> **INSTRUCTIONS TO FOLLOW**
Below are records with pictures in them. Transcribe everything from the line containing "Task: Expand the" down to the line containing "Task: Open Clifford Razon's profile avatar", exactly, and leave the pictures behind.

> **SUPPLIED MATERIAL**
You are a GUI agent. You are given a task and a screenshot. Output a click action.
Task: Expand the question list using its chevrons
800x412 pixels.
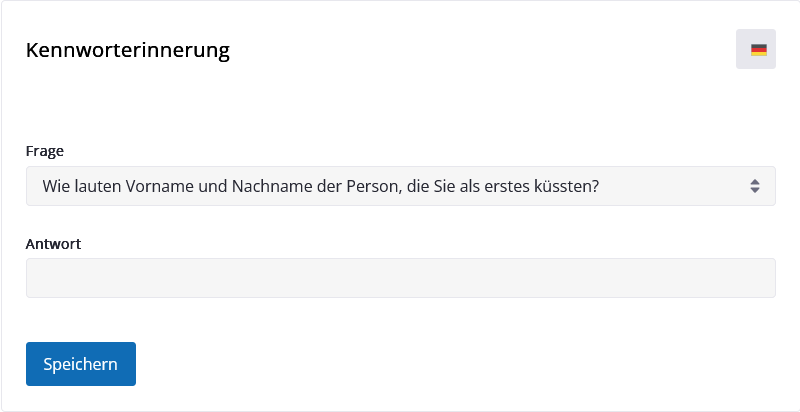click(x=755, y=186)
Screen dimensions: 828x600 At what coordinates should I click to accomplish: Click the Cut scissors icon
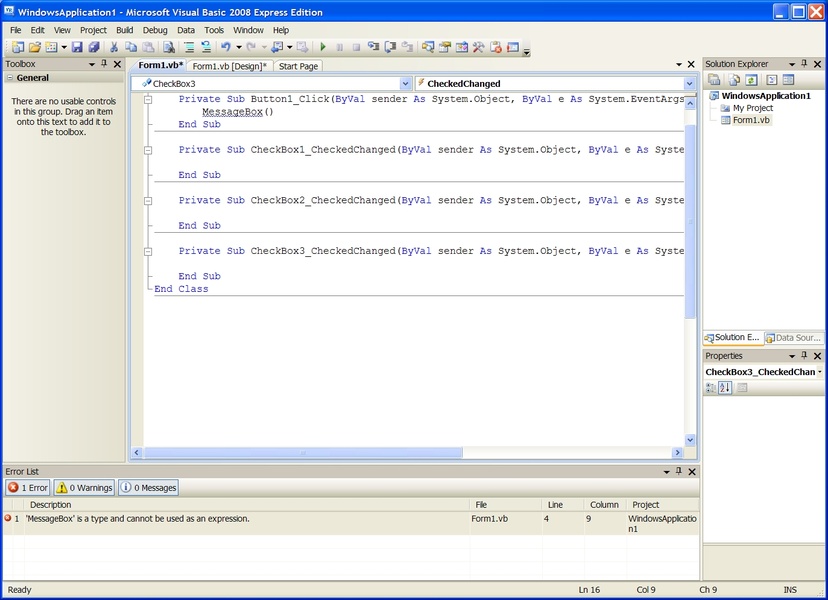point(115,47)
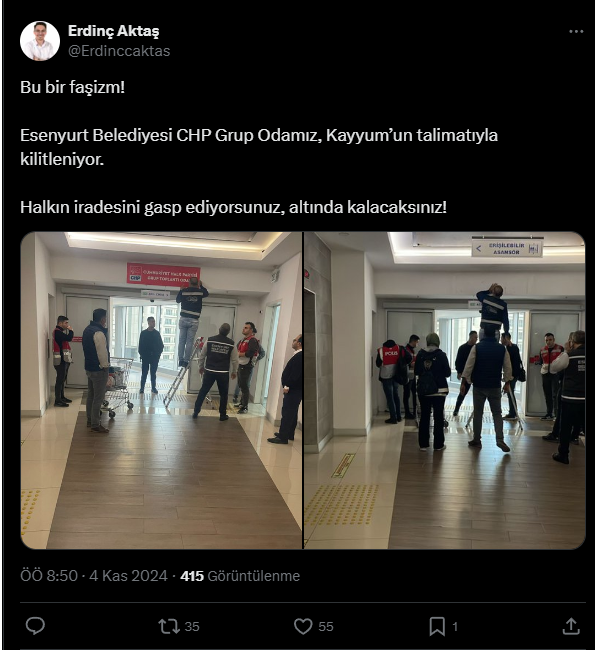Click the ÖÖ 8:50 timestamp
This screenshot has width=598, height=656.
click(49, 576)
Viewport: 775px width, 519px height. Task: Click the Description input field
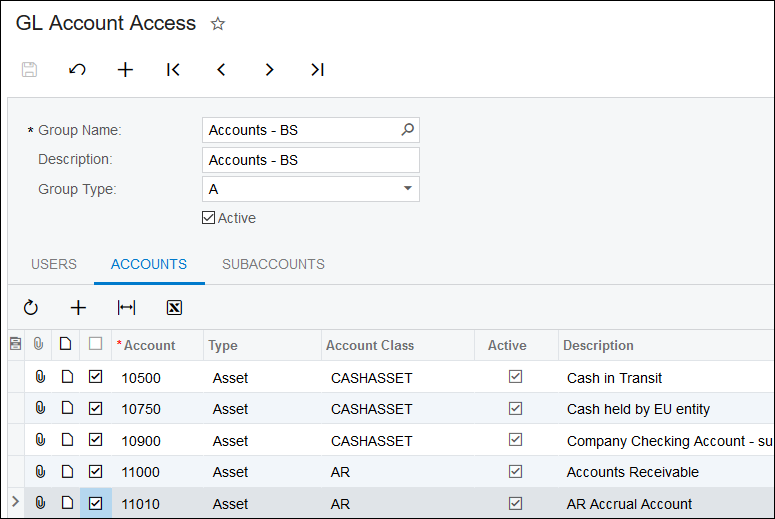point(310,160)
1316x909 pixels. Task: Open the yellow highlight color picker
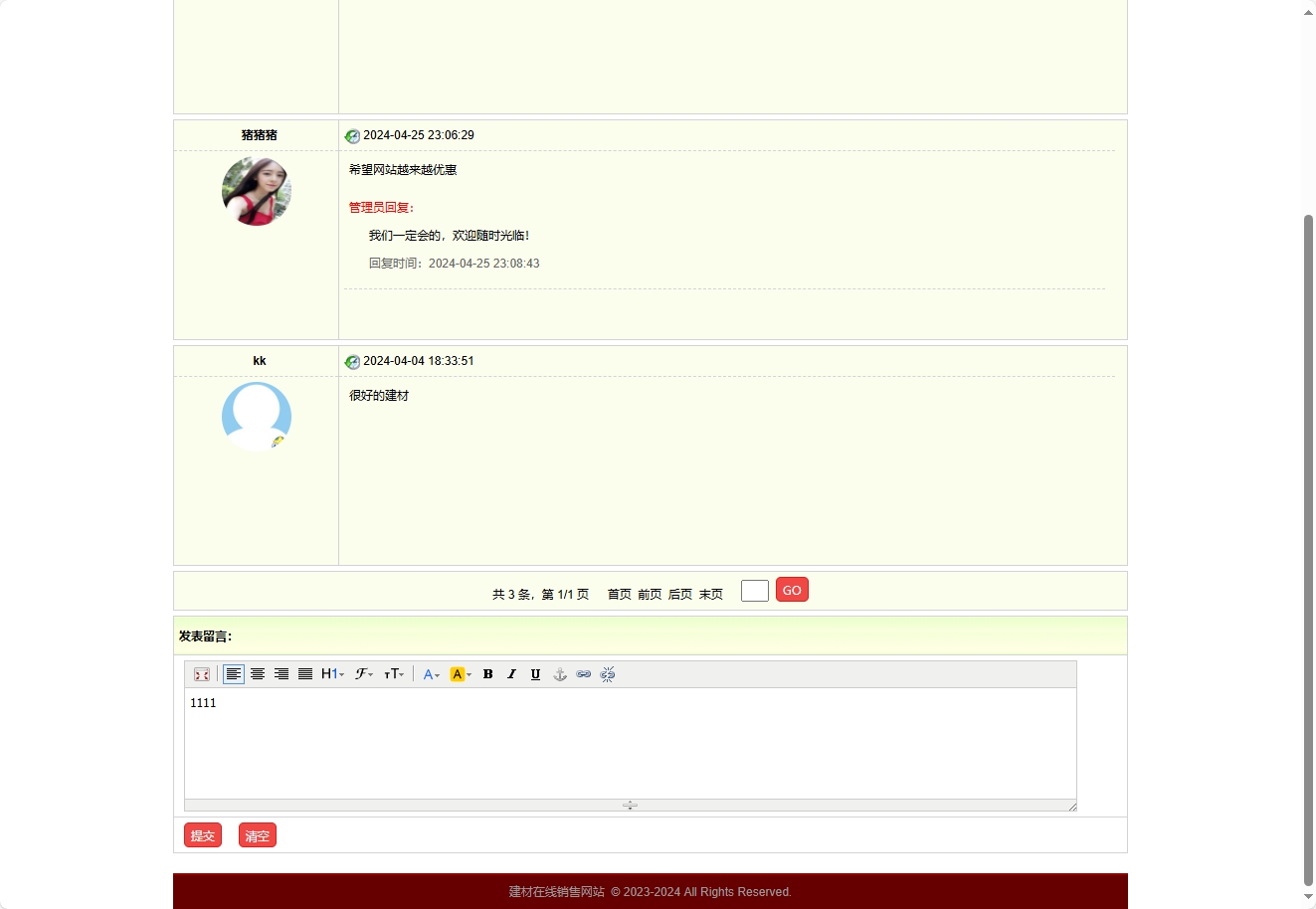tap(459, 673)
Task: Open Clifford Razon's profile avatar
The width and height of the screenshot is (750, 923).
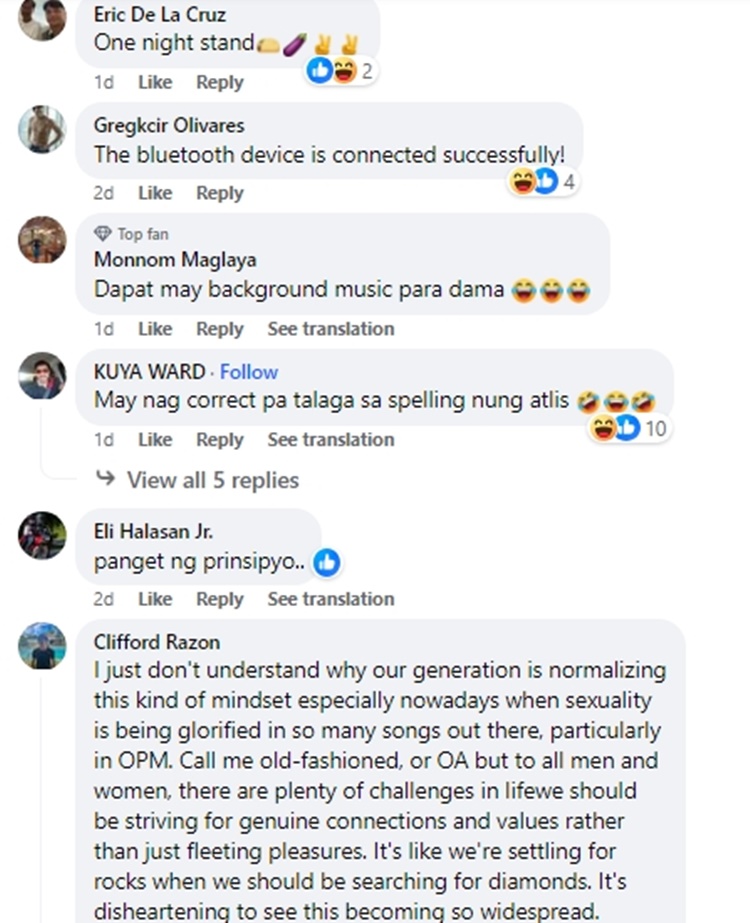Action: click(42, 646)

> **OUTPUT OF THE EXERCISE**
Task: Expand the question list using its chevrons
800x412 pixels.
click(x=755, y=186)
Screen dimensions: 828x600 At what coordinates should I click to accomplish: Click the Cut scissors icon
point(115,47)
Click the ÖÖ 8:50 timestamp
This screenshot has width=598, height=656.
click(49, 576)
Viewport: 775px width, 519px height. Task: Click the Description input field
point(310,160)
1316x909 pixels. Task: Open the yellow highlight color picker
tap(459, 673)
Task: Open Clifford Razon's profile avatar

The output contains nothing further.